第749回 2006-07フランスリーグ開幕(2) 開幕戦でマルセイユはドロー、リヨンは勝利

■シーズン前の練習試合で6勝1分のマルセイユ

 今季もフランスリーグ背優勝候補の最右翼であるリヨン、そしてそれを阻止する可能性のあるマルセイユ、この2チームが開幕の段階から注目を集めた。
 1部リーグ10試合は8月4日から始まったが、通常の試合が20時キックオフであるのに対し、ストラスブール-マルセイユ戦は17時10分に行われ、関心の高さをうかがわせた。
 このカードが注目を集めたのはもちろんマルセイユが、戦力を補強し、リヨンの独走を止める可能性のある一番手と目されているからである。マルセイユの戦力補強については前回の本連載で紹介したが、その効果があり、シーズン開幕前の練習試合では6勝1分と安定した成績を残している。勝利した中にはベルギーの強豪アンデルレヒト戦やギリシャのアリス・サロニカ戦も含まれ、唯一勝利を逃したのがモンペリエ戦である。練習試合での好調さからも評価が高い。

■ユニフォームを新調したマルセイユ

 また、マルセイユについて特筆すべきは今季からユニフォームを新調したことである。マルセイユのチームカラーはマルセイユの町のカラーである水色、ホームで使用するユニフォームは白が基調で水色が所々に入っており、これまでとは大差はない。一方、これまでセカンドユニフォームは水色が中心であったが、今年は水色と白の縦じまとなり、アルゼンチン代表と同じデザインになり、注目を集めた。 マルセイユの開幕戦はストラスブールでのアウエーゲームである。本来ならばアルゼンチン代表と同じデザインのセカンドユニフォームの出番であるが、相手のストラスブールのチームカラーはマルセイユと同じ青と白、したがって、マルセイユはファーストユニフォームもセカンドユニフォームも着ることができず、オレンジ色のサードユニフォームでストラスブールに乗り込んだ。

■2部から復帰したストラスブールとドロー

 一方のストラスブールは今季2部から昇格して来たチームであるが、この2部優勝の原動力となったのが監督のジャン・ピエール・パパンである。かつてマルセイユのストライカーとして活躍したパパンは現役引退後まず5部リーグに相当するチームの監督を歴任し、4部に昇格させた手腕を見込まれて、2006年に2部のストラスブールの監督に就任する。就任初年で3位に入り、わずか1年で1部昇格を果たした。昇格した1部リーグでの試合の最初の相手が古巣マルセイユと言うことで期待が高まったが、パパンは自分の使命はストラスブールを1部に昇格させることと言うことでチームを去ってしまったのである。
 そしてストラスブールは昨年チーム創設100周年を迎えている。このチーム創設100周年を記念して昨年10月にマルセイユを迎えて試合を行い、マルセイユに勝利を譲っている。
 このような背景もあり、注目を集めた試合であったが、両チームとも攻め手を欠き、ノーゴールで90分が終わってしまった。マルセイユは負傷者を抱えており、ベストメンバーではなかったが、ストラスブール相手にノーゴールで勝ち点1は不本意な結果であろう。

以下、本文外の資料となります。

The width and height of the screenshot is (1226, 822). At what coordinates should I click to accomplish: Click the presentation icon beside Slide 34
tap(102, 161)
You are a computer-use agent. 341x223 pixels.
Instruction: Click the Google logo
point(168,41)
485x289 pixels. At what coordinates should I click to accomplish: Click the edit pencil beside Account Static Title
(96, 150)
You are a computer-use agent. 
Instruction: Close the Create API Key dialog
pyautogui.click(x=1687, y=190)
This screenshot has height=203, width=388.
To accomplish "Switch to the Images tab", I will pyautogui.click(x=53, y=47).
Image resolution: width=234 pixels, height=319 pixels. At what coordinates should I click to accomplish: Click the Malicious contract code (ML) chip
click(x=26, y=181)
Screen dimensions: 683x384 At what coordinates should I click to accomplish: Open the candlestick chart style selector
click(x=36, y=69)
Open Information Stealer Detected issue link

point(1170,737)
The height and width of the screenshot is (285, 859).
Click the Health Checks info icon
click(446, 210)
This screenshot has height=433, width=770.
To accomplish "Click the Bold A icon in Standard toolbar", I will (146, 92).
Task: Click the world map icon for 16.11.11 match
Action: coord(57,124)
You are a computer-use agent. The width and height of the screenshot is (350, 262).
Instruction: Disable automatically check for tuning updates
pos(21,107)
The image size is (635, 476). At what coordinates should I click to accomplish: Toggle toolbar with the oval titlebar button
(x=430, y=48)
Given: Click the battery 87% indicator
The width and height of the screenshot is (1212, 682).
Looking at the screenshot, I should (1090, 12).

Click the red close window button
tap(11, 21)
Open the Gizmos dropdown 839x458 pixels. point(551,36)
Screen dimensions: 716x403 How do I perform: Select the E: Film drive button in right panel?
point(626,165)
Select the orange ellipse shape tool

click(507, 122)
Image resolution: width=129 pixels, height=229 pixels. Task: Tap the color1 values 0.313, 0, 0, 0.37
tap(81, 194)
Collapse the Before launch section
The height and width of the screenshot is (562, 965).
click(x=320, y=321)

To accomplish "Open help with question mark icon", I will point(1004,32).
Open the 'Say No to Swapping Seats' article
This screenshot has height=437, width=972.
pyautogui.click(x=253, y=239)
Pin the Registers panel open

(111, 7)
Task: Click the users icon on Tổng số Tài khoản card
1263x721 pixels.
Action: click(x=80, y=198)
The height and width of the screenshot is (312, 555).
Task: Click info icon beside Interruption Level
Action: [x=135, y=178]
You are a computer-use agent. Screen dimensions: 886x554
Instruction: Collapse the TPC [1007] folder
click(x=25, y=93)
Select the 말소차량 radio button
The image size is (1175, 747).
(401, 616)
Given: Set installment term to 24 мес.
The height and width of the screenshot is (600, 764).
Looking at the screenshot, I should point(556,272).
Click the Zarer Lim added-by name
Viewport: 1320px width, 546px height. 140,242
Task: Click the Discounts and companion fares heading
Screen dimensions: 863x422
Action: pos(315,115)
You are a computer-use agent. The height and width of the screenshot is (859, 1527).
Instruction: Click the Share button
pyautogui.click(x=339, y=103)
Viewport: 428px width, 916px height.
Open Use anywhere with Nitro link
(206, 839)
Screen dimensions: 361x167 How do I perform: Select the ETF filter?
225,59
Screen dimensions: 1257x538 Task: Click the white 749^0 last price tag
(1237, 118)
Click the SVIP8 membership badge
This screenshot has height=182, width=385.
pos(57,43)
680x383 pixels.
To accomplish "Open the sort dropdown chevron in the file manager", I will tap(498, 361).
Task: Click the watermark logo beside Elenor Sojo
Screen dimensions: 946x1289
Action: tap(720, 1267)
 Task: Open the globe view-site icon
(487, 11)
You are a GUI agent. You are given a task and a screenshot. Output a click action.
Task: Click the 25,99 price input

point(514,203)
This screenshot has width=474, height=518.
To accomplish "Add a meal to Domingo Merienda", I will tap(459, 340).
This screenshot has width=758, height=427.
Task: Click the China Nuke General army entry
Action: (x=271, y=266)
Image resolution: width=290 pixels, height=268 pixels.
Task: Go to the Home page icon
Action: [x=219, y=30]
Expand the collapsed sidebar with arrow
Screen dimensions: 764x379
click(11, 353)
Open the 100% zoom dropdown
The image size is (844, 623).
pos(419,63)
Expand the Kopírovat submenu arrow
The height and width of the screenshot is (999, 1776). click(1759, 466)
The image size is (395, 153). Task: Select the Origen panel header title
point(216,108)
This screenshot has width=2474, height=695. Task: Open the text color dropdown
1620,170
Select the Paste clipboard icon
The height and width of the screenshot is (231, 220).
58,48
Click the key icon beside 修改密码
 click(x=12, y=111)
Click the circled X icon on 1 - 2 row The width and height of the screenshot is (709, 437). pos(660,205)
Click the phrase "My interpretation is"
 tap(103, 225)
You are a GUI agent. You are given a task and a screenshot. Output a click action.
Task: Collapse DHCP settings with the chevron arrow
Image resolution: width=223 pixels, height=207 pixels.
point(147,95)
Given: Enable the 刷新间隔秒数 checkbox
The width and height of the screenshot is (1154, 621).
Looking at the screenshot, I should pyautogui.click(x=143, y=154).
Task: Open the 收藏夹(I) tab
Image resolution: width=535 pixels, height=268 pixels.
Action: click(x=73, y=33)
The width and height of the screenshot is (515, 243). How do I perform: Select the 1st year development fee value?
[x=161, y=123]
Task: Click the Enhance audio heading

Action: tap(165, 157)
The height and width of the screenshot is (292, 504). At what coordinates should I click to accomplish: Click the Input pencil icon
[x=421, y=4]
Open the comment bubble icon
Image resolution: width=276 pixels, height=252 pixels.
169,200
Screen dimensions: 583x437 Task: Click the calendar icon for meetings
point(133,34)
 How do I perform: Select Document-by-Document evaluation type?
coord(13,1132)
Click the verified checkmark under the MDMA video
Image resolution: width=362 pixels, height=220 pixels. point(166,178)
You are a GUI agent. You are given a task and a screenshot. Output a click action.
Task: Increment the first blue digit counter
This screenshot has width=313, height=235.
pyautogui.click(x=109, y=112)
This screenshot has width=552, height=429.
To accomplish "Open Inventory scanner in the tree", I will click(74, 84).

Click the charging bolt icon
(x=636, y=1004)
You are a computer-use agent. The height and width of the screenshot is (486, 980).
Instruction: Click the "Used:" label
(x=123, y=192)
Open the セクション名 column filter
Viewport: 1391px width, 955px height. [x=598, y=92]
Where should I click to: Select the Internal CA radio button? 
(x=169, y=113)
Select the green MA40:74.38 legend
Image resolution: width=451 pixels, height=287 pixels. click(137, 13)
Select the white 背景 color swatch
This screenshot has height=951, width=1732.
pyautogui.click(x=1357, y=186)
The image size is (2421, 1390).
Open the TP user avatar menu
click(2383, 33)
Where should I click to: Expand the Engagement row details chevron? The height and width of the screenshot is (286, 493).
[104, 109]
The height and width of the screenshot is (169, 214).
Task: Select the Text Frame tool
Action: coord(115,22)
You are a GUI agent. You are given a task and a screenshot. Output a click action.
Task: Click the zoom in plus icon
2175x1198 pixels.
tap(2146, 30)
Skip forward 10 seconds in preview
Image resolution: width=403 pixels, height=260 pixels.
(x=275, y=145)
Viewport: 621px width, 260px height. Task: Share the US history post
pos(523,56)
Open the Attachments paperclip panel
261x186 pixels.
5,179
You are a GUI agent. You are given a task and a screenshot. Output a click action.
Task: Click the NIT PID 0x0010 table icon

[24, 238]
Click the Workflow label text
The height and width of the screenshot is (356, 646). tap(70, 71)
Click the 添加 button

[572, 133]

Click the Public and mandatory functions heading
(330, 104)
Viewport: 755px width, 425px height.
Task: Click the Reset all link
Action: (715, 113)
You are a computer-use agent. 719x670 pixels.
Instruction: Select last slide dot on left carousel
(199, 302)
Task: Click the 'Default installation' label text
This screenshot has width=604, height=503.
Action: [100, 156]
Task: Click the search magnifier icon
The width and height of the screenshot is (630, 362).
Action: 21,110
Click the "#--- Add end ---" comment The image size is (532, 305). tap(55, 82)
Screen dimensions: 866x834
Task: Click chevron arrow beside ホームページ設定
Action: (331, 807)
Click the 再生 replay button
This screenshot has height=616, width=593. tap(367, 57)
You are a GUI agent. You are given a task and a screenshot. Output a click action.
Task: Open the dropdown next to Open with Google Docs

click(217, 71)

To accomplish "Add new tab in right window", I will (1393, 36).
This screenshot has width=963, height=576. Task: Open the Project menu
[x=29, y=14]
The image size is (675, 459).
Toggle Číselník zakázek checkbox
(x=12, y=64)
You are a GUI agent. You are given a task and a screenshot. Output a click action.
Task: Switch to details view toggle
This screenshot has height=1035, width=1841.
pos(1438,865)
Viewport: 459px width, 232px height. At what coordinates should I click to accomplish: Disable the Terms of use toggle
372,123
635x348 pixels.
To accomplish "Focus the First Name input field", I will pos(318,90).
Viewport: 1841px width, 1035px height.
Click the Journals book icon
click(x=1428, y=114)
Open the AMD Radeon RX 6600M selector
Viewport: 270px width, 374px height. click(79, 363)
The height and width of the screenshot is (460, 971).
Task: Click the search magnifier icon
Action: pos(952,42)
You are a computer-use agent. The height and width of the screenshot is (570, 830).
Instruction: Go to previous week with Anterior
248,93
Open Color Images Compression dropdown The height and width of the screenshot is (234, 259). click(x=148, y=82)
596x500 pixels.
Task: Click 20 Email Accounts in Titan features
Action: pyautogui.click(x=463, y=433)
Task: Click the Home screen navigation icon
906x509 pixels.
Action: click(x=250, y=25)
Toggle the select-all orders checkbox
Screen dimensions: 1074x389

■負傷者を抱えながらも選手起用があたり開幕戦勝利のリヨン

 一方、その翌日、1部20チームのしんがりとして日曜日の21時に地元ジェルラン競技場に登場したのが王者リヨンである。リヨンは前回までの本連載で紹介したとおり、移籍による戦力ダウンに加え、負傷から復帰していない選手も多数存在する。負傷して開幕戦に間に合わなかった選手はGKのグレゴリー・クーペ、DFではセバスチャン・スキラッチ、FWのフレッドと多数の選手がグラウンドを離れている。
 リヨンの対戦相手はオセールである。近年精彩を欠くものの、決して侮ることのできないチームである。リヨンのペラン監督にとってこれがリヨンでの公式戦初采配となる。ベストメンバーからは程遠い陣容でピッチにイレブンを送り出したが、GKは控えのレミ・ベルクートル、ストッパーはクリスとパトリック・ミューラーと不安の残る陣容、さらに注目の攻撃陣であるが、カリム・ベンゼマとミラン・バロシュが2トップを組み、両サイドにはシドニー・ゴブーとカデル・ケイタが控える。この試合、大活躍したのが守備的MFに起用したジェレミー・トゥーラランであった。当ぅーらランが攻撃の起点となり、33分にはバロシュが先制点を決める。さらに後半にはベンゼマが追加点と、起用した2トップがそれぞれ得点をあげて、リヨンは2-0と勝利し、開幕戦ではマルセイユと明暗が分かれたのである。(この項、終わり)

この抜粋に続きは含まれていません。